For mom of two Amber Cather, making sure daughter Natalie, 15, and son Oliver, 6, never miss a day of school isn’t all-important.
If the kids are sick — running a fever, coughing, doubled over with stomachache — she’d rather keep them at home than send them out the door miserable, or even contagious.
But Cather’s decision to occasionally cut her offspring some slack means neither will ever be in the running for the annual perfect-attendance award at school.
For Natalie, a high school sophomore, the reward would mean not having to take her final exams. For Oliver, in kindergarten, it’d be a shiny new bike.
And Cather’s OK with that.
In fact, she’s wary of folks who prioritize perfect attendance over their child’s well-being.

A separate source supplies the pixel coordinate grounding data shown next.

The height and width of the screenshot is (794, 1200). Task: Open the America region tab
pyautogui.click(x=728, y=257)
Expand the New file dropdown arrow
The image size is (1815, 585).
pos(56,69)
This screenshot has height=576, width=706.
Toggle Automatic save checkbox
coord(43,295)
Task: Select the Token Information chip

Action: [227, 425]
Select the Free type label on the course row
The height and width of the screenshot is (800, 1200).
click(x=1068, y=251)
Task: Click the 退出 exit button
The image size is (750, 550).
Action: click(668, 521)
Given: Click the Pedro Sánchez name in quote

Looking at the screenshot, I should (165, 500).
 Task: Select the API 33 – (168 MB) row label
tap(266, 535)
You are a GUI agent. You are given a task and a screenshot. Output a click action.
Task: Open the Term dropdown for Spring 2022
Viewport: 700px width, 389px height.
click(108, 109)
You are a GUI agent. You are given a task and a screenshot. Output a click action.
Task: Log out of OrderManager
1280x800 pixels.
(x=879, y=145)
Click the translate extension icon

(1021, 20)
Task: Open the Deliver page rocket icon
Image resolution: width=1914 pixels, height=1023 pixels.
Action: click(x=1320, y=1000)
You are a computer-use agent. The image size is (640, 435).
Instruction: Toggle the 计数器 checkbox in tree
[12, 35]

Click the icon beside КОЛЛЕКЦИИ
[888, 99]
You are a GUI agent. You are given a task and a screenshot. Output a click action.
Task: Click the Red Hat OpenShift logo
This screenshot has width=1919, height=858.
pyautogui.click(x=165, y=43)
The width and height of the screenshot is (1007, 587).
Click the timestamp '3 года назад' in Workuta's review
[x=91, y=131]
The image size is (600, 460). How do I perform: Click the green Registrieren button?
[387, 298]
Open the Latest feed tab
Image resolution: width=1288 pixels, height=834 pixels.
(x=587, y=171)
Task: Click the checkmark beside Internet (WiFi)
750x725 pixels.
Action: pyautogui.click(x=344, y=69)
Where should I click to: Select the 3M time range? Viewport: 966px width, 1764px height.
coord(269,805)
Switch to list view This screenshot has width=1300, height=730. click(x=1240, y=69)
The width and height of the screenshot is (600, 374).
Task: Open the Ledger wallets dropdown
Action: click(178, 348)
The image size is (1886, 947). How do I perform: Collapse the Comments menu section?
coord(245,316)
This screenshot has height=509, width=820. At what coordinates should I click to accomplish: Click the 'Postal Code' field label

“I don’t trust parents of kids who get perfect attendance awards,” Cather, 41, a model-turned-wedding photographer from Blue Ridge, Georgia, told The Post with a laugh.
“Most school-age children get sick throughout the year,” she continued, noting that her son is currently absent due to a cold that she doesn’t want spreading to his classmates. “I think people are just sending their kids to school sick because they want the award … and I don’t agree with that.”
A growing number of educators and parents are eager to see the honors abolished, saying they deliver mixed messages to kids — don’t come in if you’re sick, but if you do, you’ll be rewarded.
A report from eye-health researchers MyVision.org published in September found that 1 in 5 parents encourage their kids to go to school even if they don’t feel well.
The survey, which canvassed more than 1,000 moms and dads of children between the ages of 2 and 17, also found that 70% of parents send their little ones to school if they have a runny nose and 27% do the same if their child is suffering from a sore throat.
The study noted “lack of child care” and limited paid time off are the top reasons parents force their sick pups out of the house. (The promise of taking home a reward for perfect attendance was not listed as a common motive.)
But, owing to the fact that daily attendance is a key factor in funding — namely in states such as California and Texas, where K-12 institutions receive between $6,000 and $21,000 per pupil if kids seated at their desks each day — parents like Cather fear that schools use attendance awards as incentive to ensure hefty bonuses for the district, sans regard for students’ health.
“After [the pandemic], how are we rewarding students for something that’s beyond their control?” one dad of three asked in a viral social media post under the hashtag #PerfectAttendance, where thousands of parents are calling for an end to the award.
“I realize it all comes down to funding,” he continued, “but should we really be encouraging parents to send their sick kids to school?”
Moms and dads online also argue that, in addition to physical ailments like COVID, a cold or the flu, students as young as 5 should be able to take mental and emotional health days off from school without fear of being deemed ineligible for a coveted prize at the end of a school year.
They also argue the award is inherently rooted in ableism, favoring traditionally healthy children over those with chronic illnesses and disabilities.
Some schools are already leaning away from issuing the customary accolade.
“It’s sending mixed messages if you’re telling people to stay home when they have a fever — which is really important — then the next day having an announcement that you’re offering a prize for being there every day,” Bryan Calvert, the principal of Bear Creek Elementary School in Euless, Texas, told EducationWeek of the hotly contested kudos, which the school stopped handing out several years back.
But pro-perfect-attendance award parents, like dad of four Joseph Ferris, known as @PoppaFerrBear online, maintain that receiving the recognition is an achievement that shouldn’t be abolished simply because it comes as a challenge for others.
“Don’t stop giving [perfect attendance] awards,” he said in a viral TikTok rant. Instead, Ferris suggests schools create additional award categories, so that students of all capabilities would have the chance to be acknowledged for their academic achievements.
“Reward more accomplishments,” the father added, “don’t diminish the accomplishments [of others].”
And his online viewers agreed, with one faction arguing that although some children are physically unable to participate in athletics, schools are not banning extracurricular sports — so attendance awards shouldn’t be nixed due to some children having medical challenges.
But Cather, newly in remission after being diagnosed with breast cancer last year, feels that removing the bait of an attendance award grants families the freedom to manage their own weekday schedules.
“I want my kids to go to school and get a good education,” she said, “but sometimes, I want to be able to have family time or give them the opportunity to rest when they need it.”
Cather continued, “Parents should have the most control over their kids’ attendance, and when their presence in school is incentivized, it can cause [unnecessary stress] on them if they’re just not feeling up to it.”